> [What you need to do]
The records below are to be reproduced exactly, with every picture left out.

> [Data for this task]
_ _ _ _ _
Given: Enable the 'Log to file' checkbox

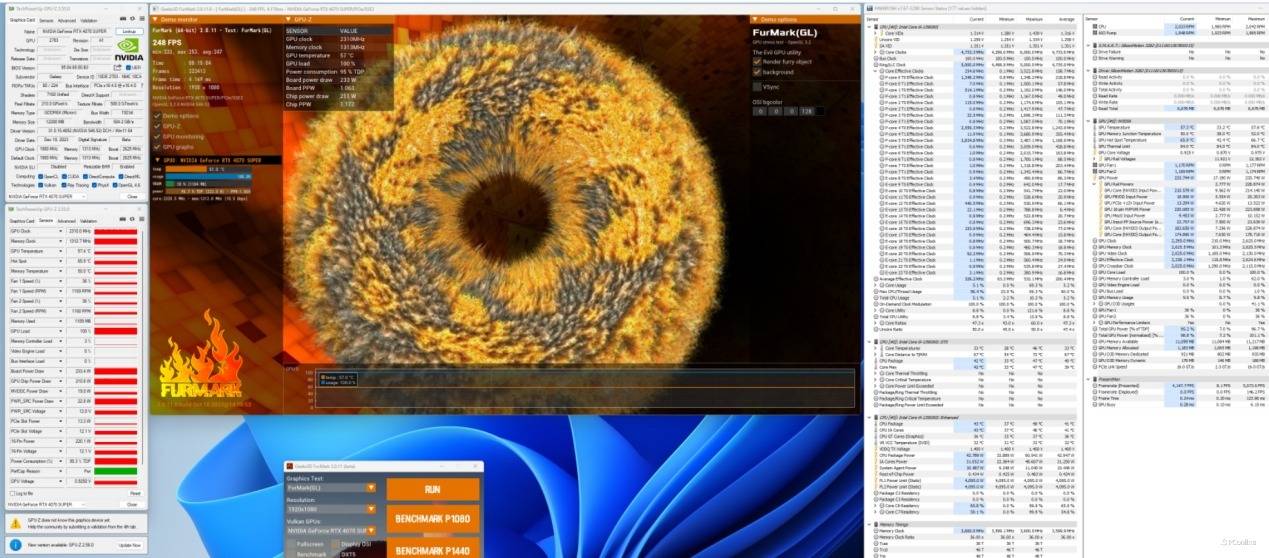Looking at the screenshot, I should click(14, 493).
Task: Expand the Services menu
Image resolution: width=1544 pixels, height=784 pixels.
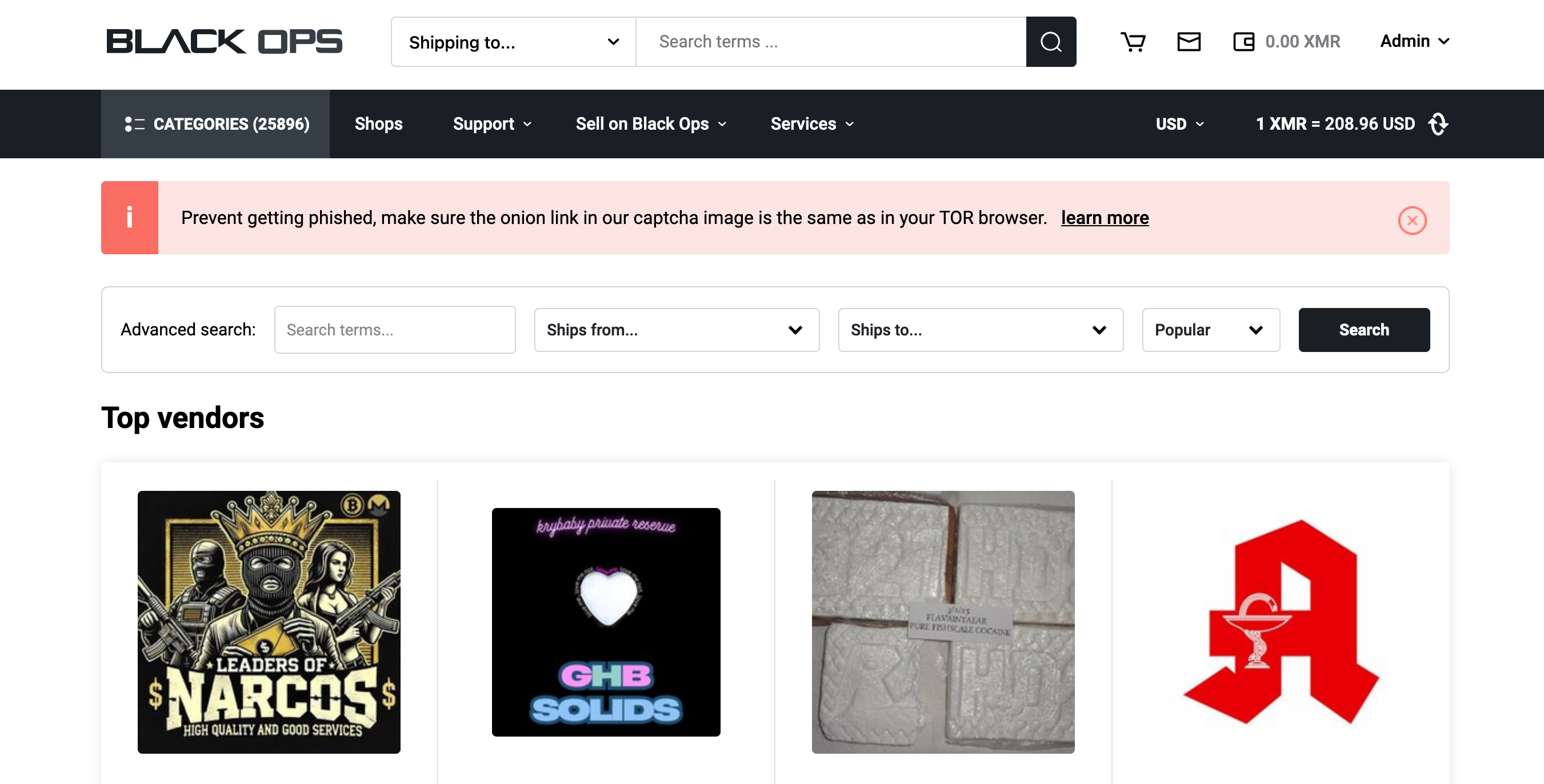Action: coord(810,124)
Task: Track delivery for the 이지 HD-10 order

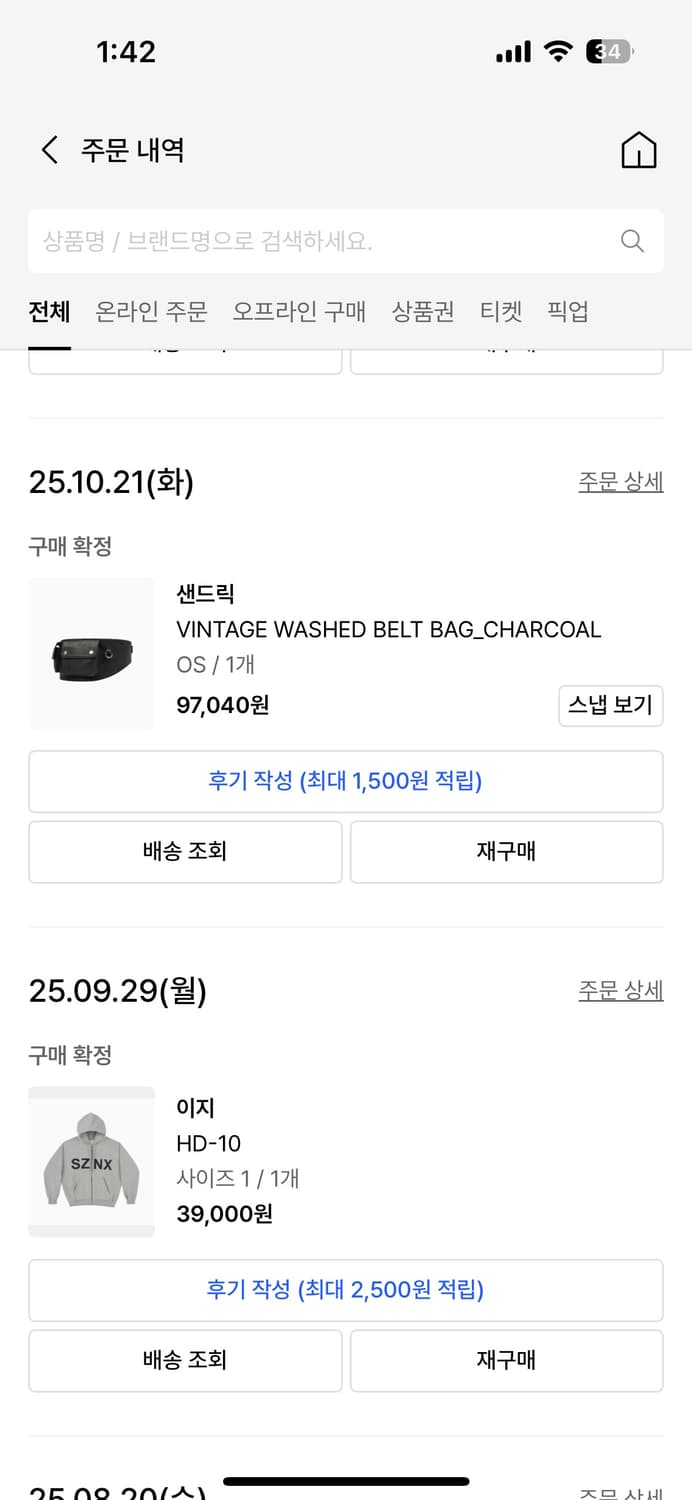Action: (x=185, y=1360)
_ _ _ _ _
> [Solved problem]
Given: Enable the 'Log to file' checkbox

Looking at the screenshot, I should click(14, 493).
Task: Expand the Services menu
Image resolution: width=1544 pixels, height=784 pixels.
Action: coord(810,124)
Task: Track delivery for the 이지 HD-10 order

Action: (x=185, y=1360)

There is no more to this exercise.